La dernière fois où j’ai vu Desmond vivant, il était déjà dans le coma. Sa femme se tenait assise à côté du lit. Elle se leva à mon arrivée et vint m’embrasser comme si j’étais un membre de la famille. C’était une petite femme blonde, aux traits un peu secs. Je lui tins la main sans parvenir à lui parler.

– C’est une question d’heures maintenant, murmura-t-elle. Merci d’avoir été à ses côtés pendant ces quelques semaines. Desmond m’a dit combien vos visites étaient importantes pour lui.

– Elles l’étaient pour moi aussi, dis-je sans savoir quoi ajouter.
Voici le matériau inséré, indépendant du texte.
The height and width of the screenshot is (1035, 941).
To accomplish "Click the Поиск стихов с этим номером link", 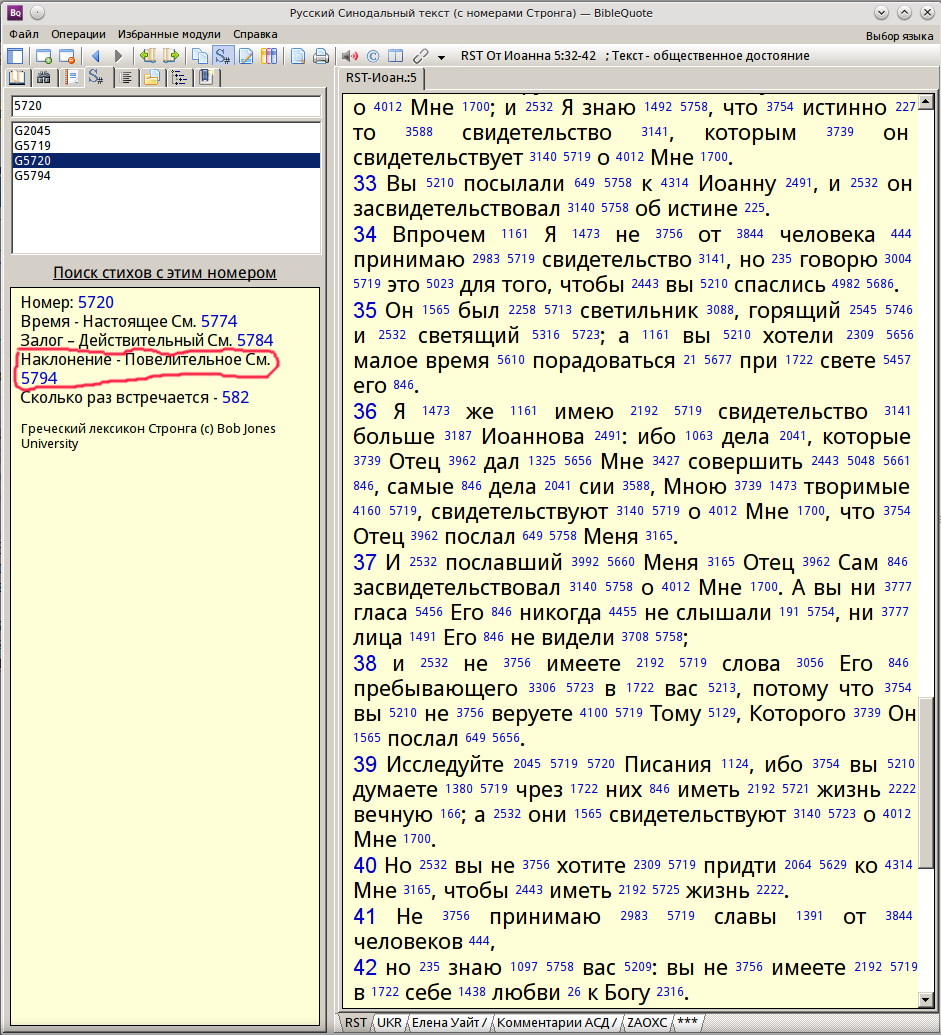I will point(165,273).
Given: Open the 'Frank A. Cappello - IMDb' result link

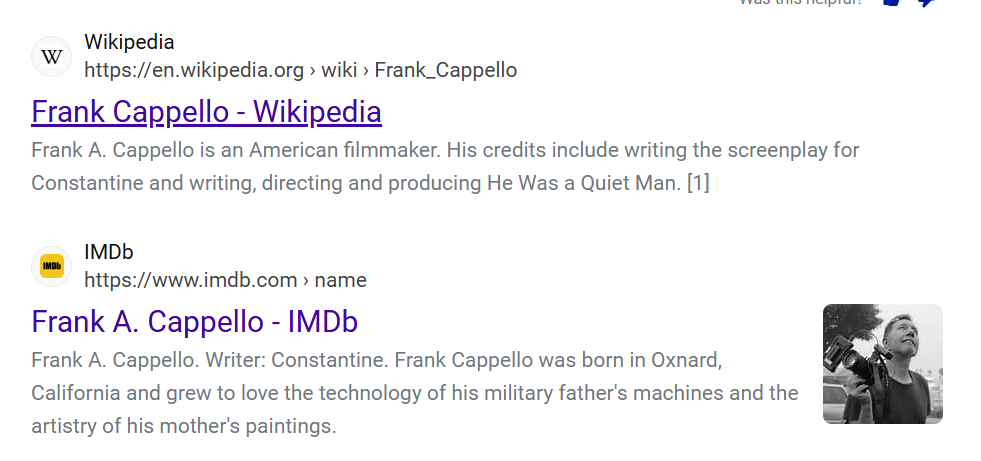Looking at the screenshot, I should (195, 322).
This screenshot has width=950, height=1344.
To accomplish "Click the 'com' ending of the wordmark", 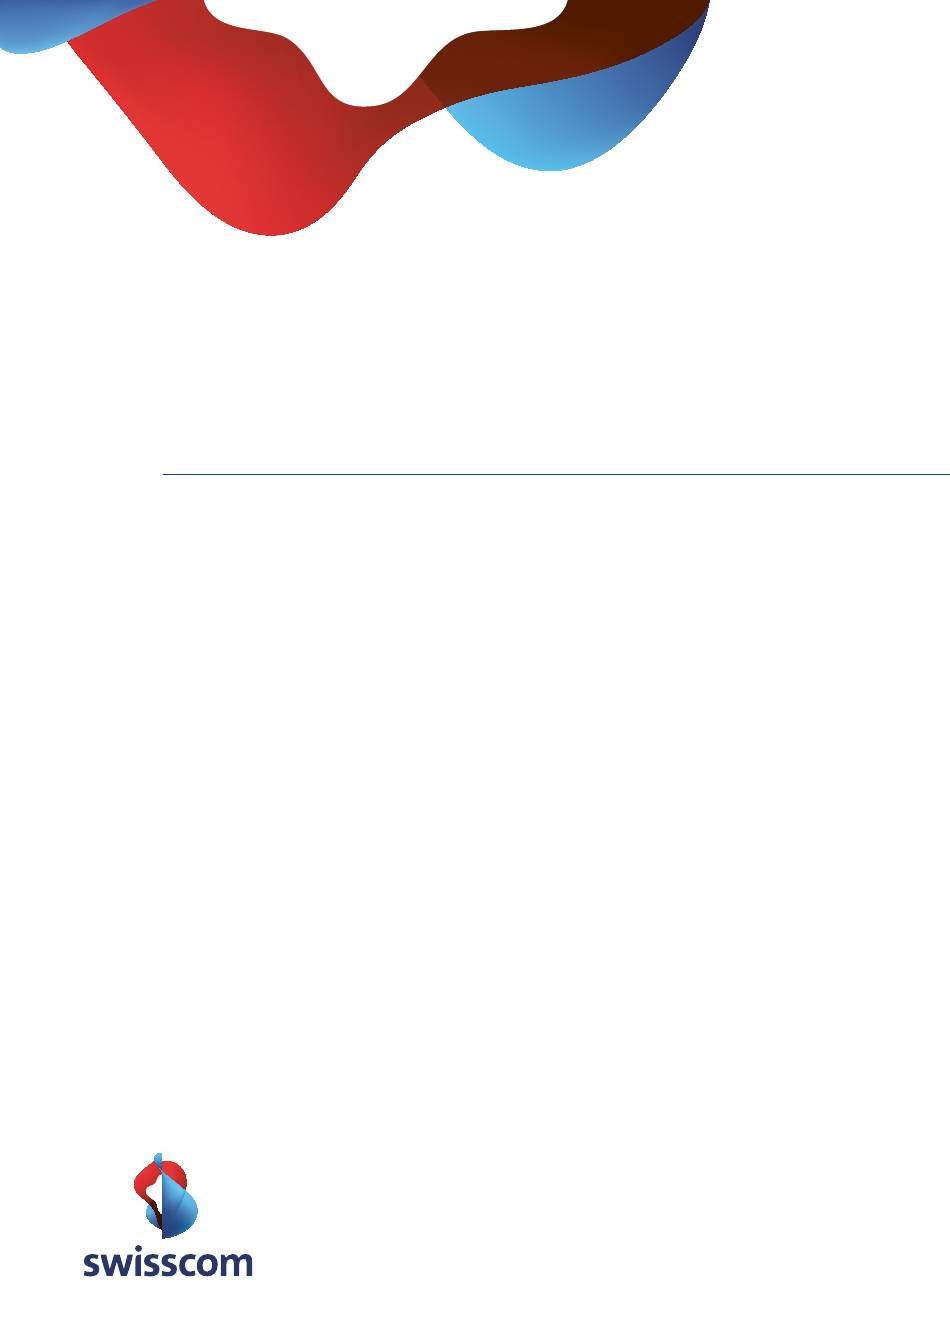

Elle hocha la tête. Nous avons discuté encore quelques minutes en chuchotant. Elle me répéta ce que lui avait dit le professeur P. sur l’état de son mari et m’apprit que Desmond avait refusé la veille le tubage et l’aide respiratoire, en toute lucidité, ajouta-t-elle. À aucun moment, elle ne fit allusion à un dérangement du cerveau ou à quelques bizarreries.

Je jetai un dernier coup d’œil sur mon ami. Il avait l’air de dormir profondément. Une légère vibration résonnait au-dessus de lui, comme le ronronnement d’un chat. Je ne savais pas si elle émanait de lui ou de l’un des appareils qui environnaient le lit.

En sortant de l’hôpital, je passai sous l’érable. Des feuilles d’un vert tendre jaillissaient de toutes parts. Dans ce paravent végétal, aucun oiseau noir n’était visible.

 

Le faire-part me parvint quelques jours plus tard. Desmond devait être enterré à l’issue d’une cérémonie religieuse.

Quand j’arrivai, l’église était pleine. Les phases du rituel s’enchaînaient sans éclat. Lors de la bénédiction du corps, je suivis la lente procession jusqu’au cercueil. Au moment où je saisissais le goupillon transmis par un factotum aux gants blancs, un duvet grisâtre voleta dans la lumière qui tombait des vitraux et vint se poser délicatement sur une corbeille de fleurs. Je levai la tête vers la coupole qui surplombait l’autel. Un corvidé se tenait perché sur le rebord d’une moulure et me regardait, fixement.

Ils étaient là. Ils l’accompagnaient. Ils poursuivaient je ne sais quelle quête autour du cercueil de Desmond.

J’ai dû m’immobiliser une minute de trop, le goupillon entre les doigts, car la main gantée vint me le retirer avec insistance. J’ai regagné ma place.

À la fin de la messe, le cortège se dirigea vers le cimetière. Je suis allé voir le bedeau qui remettait les chaises en place pour lui parler des corbeaux.

– Ah, ces bestioles, maugréa-t-il. Elles ont fait leur nid dans la toiture, impossible de les déloger ! Sales bêtes.